Air Infiltration & Leakage (Part 2)
High Energy Bills? Understand and Improve Energy Performance: Air Changes per Hour
Air infiltration (air that comes in) and air leakage (air that goes out) negatively impact energy usage and costs in conditioned spaces – for homes and businesses alike. We’ve talked about what infiltration and leakage are and how to combat them at a basic level, but to really fix the problem for the long term requires measuring and improving your building’s Air Changes per Hour, or “ACH.”
Can Air Infiltration and Leakage be Measured?
The quantity of air which is exchanged between the indoor (conditioned) space and the outdoor (unconditioned) space can be determined by a blower door test. Professionals perform a blower door test by using a fan, usually located at the front door, to pressurize the building envelope. Controls which are connected to the fan are used to measure pressure difference between the indoor and outdoor conditions. The test results in a number for air exchanged between the indoor air to the outdoor air, referred to as air changes per hour (ACH).
What Does an ACH Number Mean?
ACH ranges between zero and ten. In general, ACH below two is correlated with air-tight construction and is the ideal state for maximum energy efficiency and heating, ventilation, and air conditioning (HVAC) unit effectiveness. Common residential construction ranges between 2 ACH and 4 ACH; ACH values greater than 5 ACH should be evaluated.
EXAMPLE: For the sake of differentiating the cost between what would be considered “air-tight” construction and “leaky” construction, some assumptions are made:
- One-week time period
- Winter with outdoor temperatures averaging 20 degrees Fahrenheit
- “Leaky” and “air-tight” constructions are heated with all electric heating
- Target indoor temperature (setpoint) is no less than 60 degrees
- Each construction contains 1200 square feet of conditioned space
- Average electric utility charge is $0.09 per kilowatt-hour (KWH)
- “Leaky” construction results in $160.73 additional heating costs from air infiltration/leakage
- “Tight” construction results in $45.46 additional heating costs from air infiltration/leakage
How Can ACH Numbers be Improved to Reduce Energy Waste/Costs?
Here are some steps home or business owners may take to accomplish better energy effectiveness and realize a cost savings by improving ACH:
- Foam sealant can be purchased at most hardware stores and is sold in pressurized cans. Applying the sealant, as directed, to areas where air can be felt entering or exiting the building will reduce air infiltration and leakage. One example where applying foam sealant can have a positive effect is relating to conductors and bore holes within a crawlspace. A home or business owner can seal the annular space around the conductor to prevent air movement within the bore hole. Piping penetrations of a building envelope should be sealed in a similar manner.

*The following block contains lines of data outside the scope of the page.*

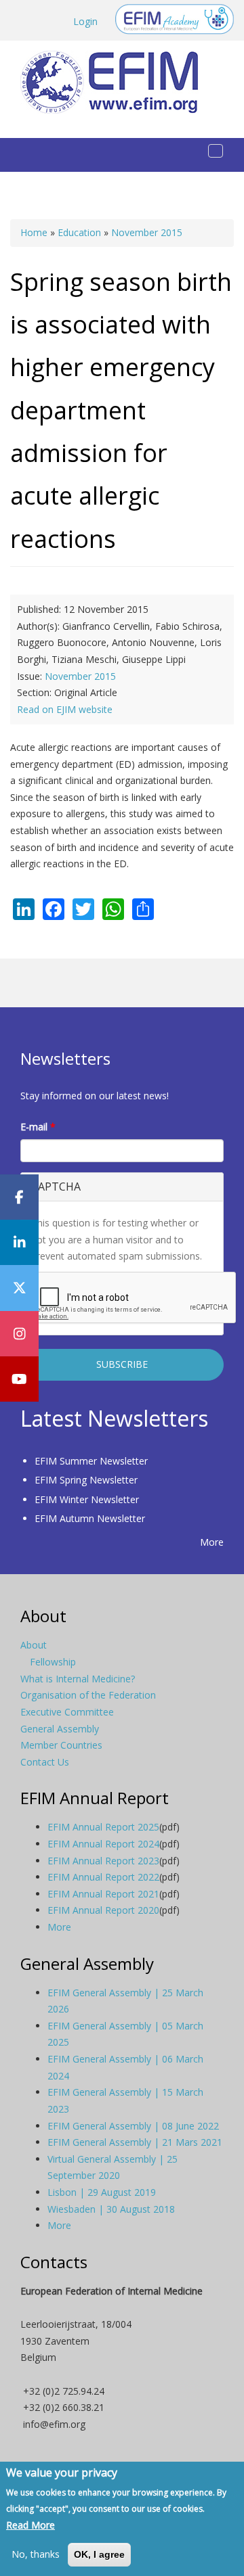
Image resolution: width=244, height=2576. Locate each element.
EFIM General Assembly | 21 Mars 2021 (134, 2142)
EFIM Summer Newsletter (91, 1460)
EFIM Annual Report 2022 (103, 1876)
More (212, 1542)
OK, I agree (99, 2554)
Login (85, 21)
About (33, 1644)
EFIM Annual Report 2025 (103, 1826)
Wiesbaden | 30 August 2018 (111, 2209)
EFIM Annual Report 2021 (103, 1893)
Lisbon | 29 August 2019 (101, 2192)
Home (33, 232)
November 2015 (146, 232)
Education (79, 232)
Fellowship (53, 1661)
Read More (30, 2524)
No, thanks (36, 2554)
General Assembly (59, 1728)
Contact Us (44, 1761)
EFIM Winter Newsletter (87, 1499)
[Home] (114, 82)
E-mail (38, 1126)
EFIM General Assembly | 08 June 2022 (133, 2125)
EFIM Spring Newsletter (86, 1479)
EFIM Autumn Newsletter (90, 1518)
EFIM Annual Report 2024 (103, 1843)
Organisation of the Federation (88, 1694)
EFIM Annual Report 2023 (103, 1860)
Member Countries (61, 1745)
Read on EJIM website (65, 709)
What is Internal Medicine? (77, 1678)
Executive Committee (67, 1711)
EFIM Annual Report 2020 (103, 1910)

- Examine and replace exterior door seals and thresholds which have deteriorated. Ensure the new seals provide an air-tight seal when the door is shut, and that no air movement is felt around the door jamb.
- Ensure windows are locked, and the seals prevent air movement around exterior windows. If air movement is felt with a window seal, consult the window manufacturer regarding the proper procedure to replace a seal.

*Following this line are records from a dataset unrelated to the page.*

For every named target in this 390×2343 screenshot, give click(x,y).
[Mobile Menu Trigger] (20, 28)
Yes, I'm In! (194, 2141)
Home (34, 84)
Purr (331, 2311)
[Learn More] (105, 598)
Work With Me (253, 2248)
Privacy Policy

- If floor registers are used, verify no air movement exists between the supply air ductwork and the floor opening. If air movement is felt, sealing gaps around the supply air ductwork floor connection is recommended from the crawlspace/basement.

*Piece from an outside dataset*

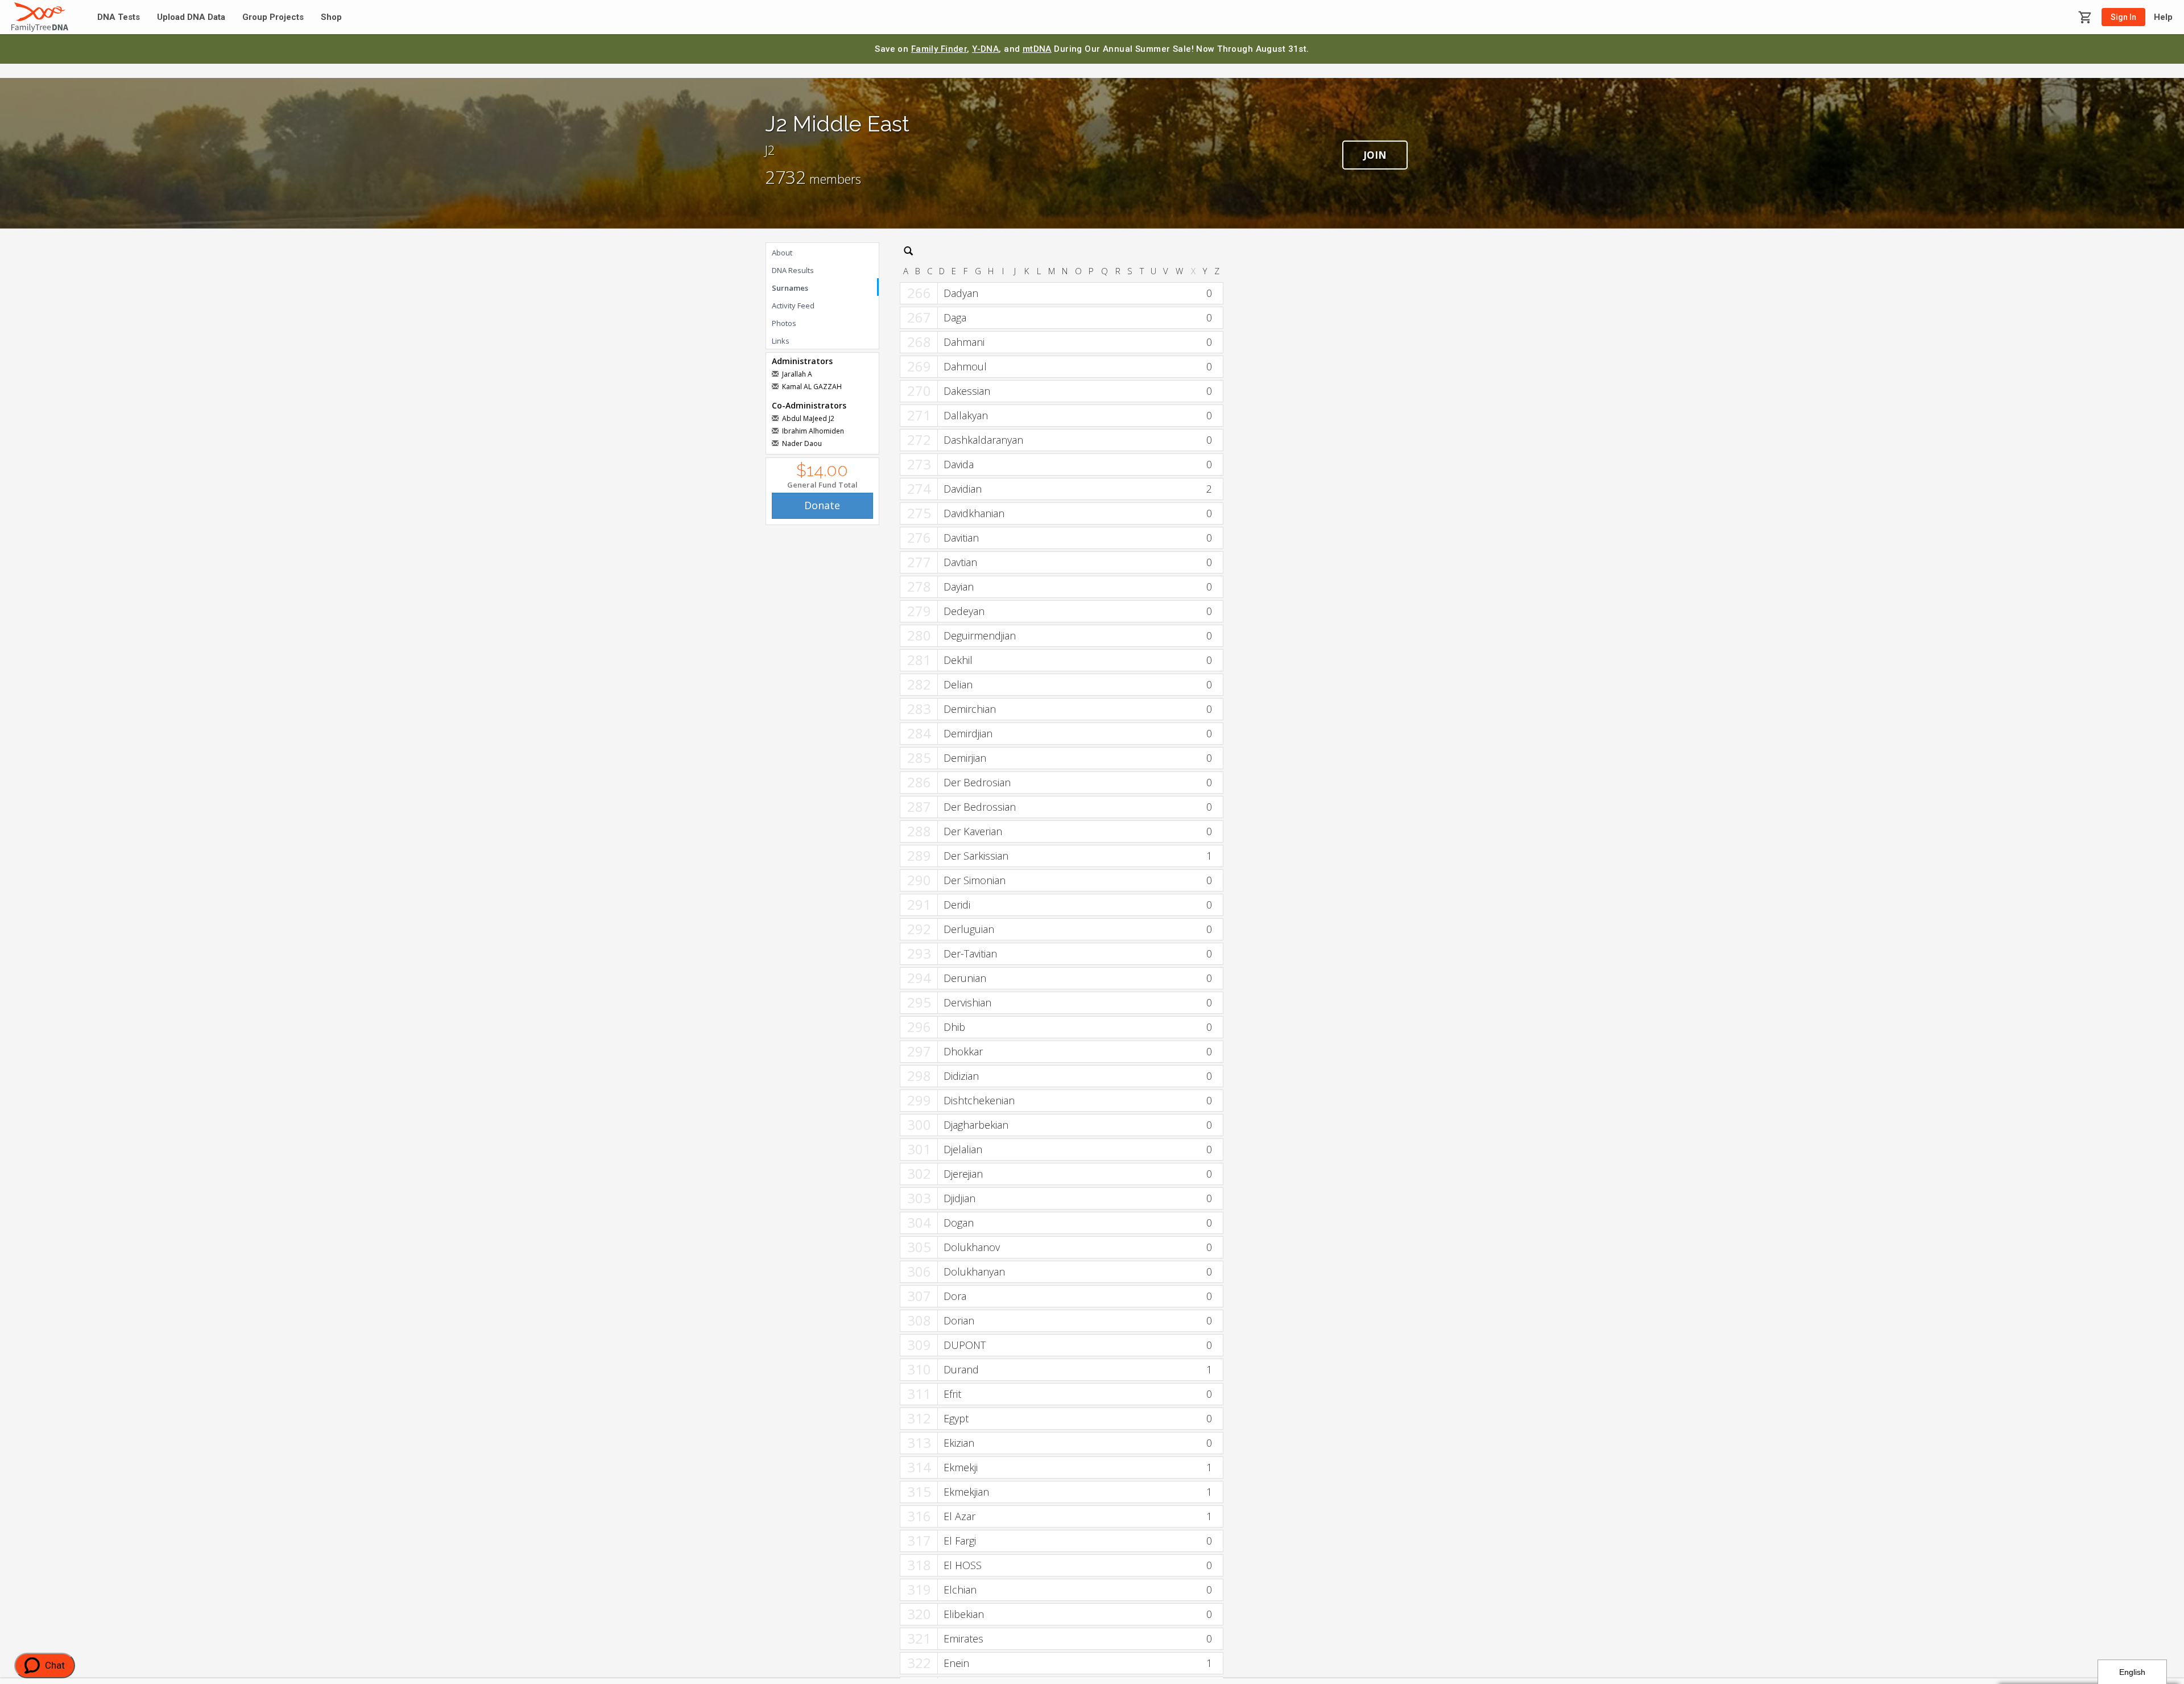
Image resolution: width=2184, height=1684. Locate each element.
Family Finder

- Examine bathroom exhaust fans. If air movement is felt at the center of the decorative grille, air may be leaking past the backdraft damper and the damper should be examined/replaced. If air movement is felt around the edge of the decorative grille, the grille may need to be removed to seal gaps/spaces around the exhaust fan housing.
Local utility providers or government institutions may provide assistance to home or business owners, such as tax rebates or other incentives, when steps are taken to reduce energy waste, such as those discussed in this article.
What is the Real Importance of ACH?
ACH is really an indicator of a home or building’s overall energy performance, related to its HVAC:
- If ACH is low, costs and energy consumption are lower.
- If ACH is high, costs and energy consumption are higher. Furthermore, machine/equipment lifespans are dramatically reduced.
In short, whether your home or business has noticed increased energy costs, poorly functioning HVAC units, or a home/business owner simply wants to improve energy efficiency and system effectiveness, there are steps you can take to improve ACH. Primarily, home and business owners can reduce energy costs related to air infiltration and leakage by sealing gaps and cracks where these problems occur. However, it’s also important to recognize where at-home-fixes end and professional-expertise begins. Remember to contact manufacturers and experts when it comes to working safely with equipment and products. Getting the job done right (and, again, getting the job done safely) is the best way to ensure long equipment life, improved energy costs, and more sustainable energy consumption.